#### [DOCUMENT EXTRACT]

There are leading left-wing political activists who claim that Israel “is built on the idea that Jews are supreme to everyone else,” implying that any form of Zionism, including progressive Zionism, is inherently sympathetic to white supremacy. But when a Jewish undergraduate is hounded off a student council (“Impeach her Zionist ass,” according to the social media campaign against her) she may understandably wonder whether the hoary equivalence of Zionism and racism hasn’t become another pretext to target Jews.
The list goes on. In the months after the Pittsburgh massacre, I sometimes heard the argument that Jews had far more to fear from the anti-Semitism of the Charlottesville right — which, after all, had led to the shedding of human blood in Pittsburgh and later at a synagogue in Poway, Calif. — than from the anti-Semitic “microaggressions” from other quarters. Mainstream media reports added to the perception that the rise in hate crimes, including crimes against Jews, was overwhelmingly a function of right-wing hate.
But then a tsunami of anti-Semitic assaults came crashing down on the Orthodox communities in New York, largely perpetrated by “young men of color,” according to The Times. And then five people were murdered in two separate terrorist attacks in Jersey City and Monsey, N.Y. In neither of these fatal attacks against Jews were white supremacists involved.
All of this should serve as stark reminders that when it comes to anti-Semitism, neither left nor right nor Black nor white has any kind of monopoly. No less important, no side is free of political leanings that are, if not anti-Semitic, then perilously close to it. The Trumpian right’s obsession with border walls, protective tariffs and drastic cuts to legal immigration is a vehicle for a toxic brand of American nationalism that over time cannot bode well for American Jews.
But the left’s fetish with pyramids of privilege and intersections of oppression is just as toxic, if not more, considering the broad success of American Jews in the ladders of educational, economic and cultural attainment. Whenever the success or merit of a minority group turns into a presumption of social guilt — whether it was the Asian community in Idi Amin’s Uganda, the Chinese in Suharto’s Indonesia, or Jews in Weimar Germany — the consequences tend to be catastrophic.
Two years ago, a once-unthinkable attack became an all-too-thinkable possibility for every synagogue in America. In itself, Pittsburgh should serve as a permanent reminder of how easily the politics of demonizing immigrants can lead to killing Jews.
But the broader lesson is that any ideology that borders on anti-Semitism can easily descend toward it. And anyone who isn’t calling out his own side as much as the other speeds that descent.

#### [DATA EXCERPT]
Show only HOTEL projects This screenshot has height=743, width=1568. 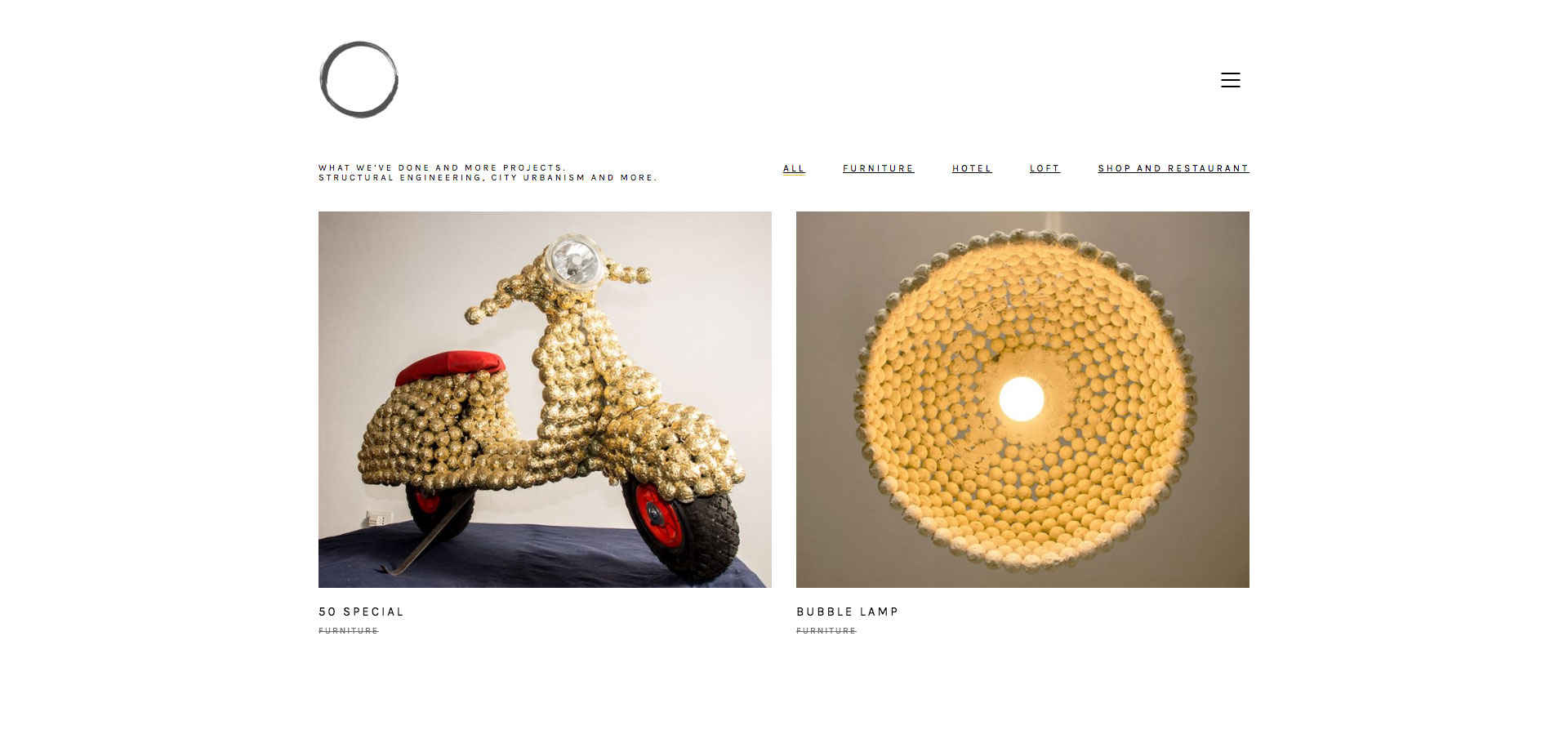[972, 169]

#### [USING THE INFORMATION]
1) Summarize the essay on anti-Semitism above in two sentences.
2) Reproduce word for word the stretch of the essay on anti-Semitism from "Two years ago, a" through "to killing Jews.".
3) Translate this sentence from the essay on anti-Semitism into Spanish: "But the broader lesson is that any ideology that borders on anti-Semitism can easily descend toward it."

#### [RESULTS FOR EACH TASK]
1) The essay argues that neither the left nor the right has a monopoly on anti-Semitism. It points to the right-wing violence in Pittsburgh and Poway and to attacks in New York and New Jersey that did not involve white supremacists, and it warns that both the right's nationalism and the left's focus on privilege are toxic for Jews.

2)
Two years ago, a once-unthinkable attack became an all-too-thinkable possibility for every synagogue in America. In itself, Pittsburgh should serve as a permanent reminder of how easily the politics of demonizing immigrants can lead to killing Jews.

3) Pero la lección más amplia es que cualquier ideología que raya en el antisemitismo puede descender fácilmente hacia él.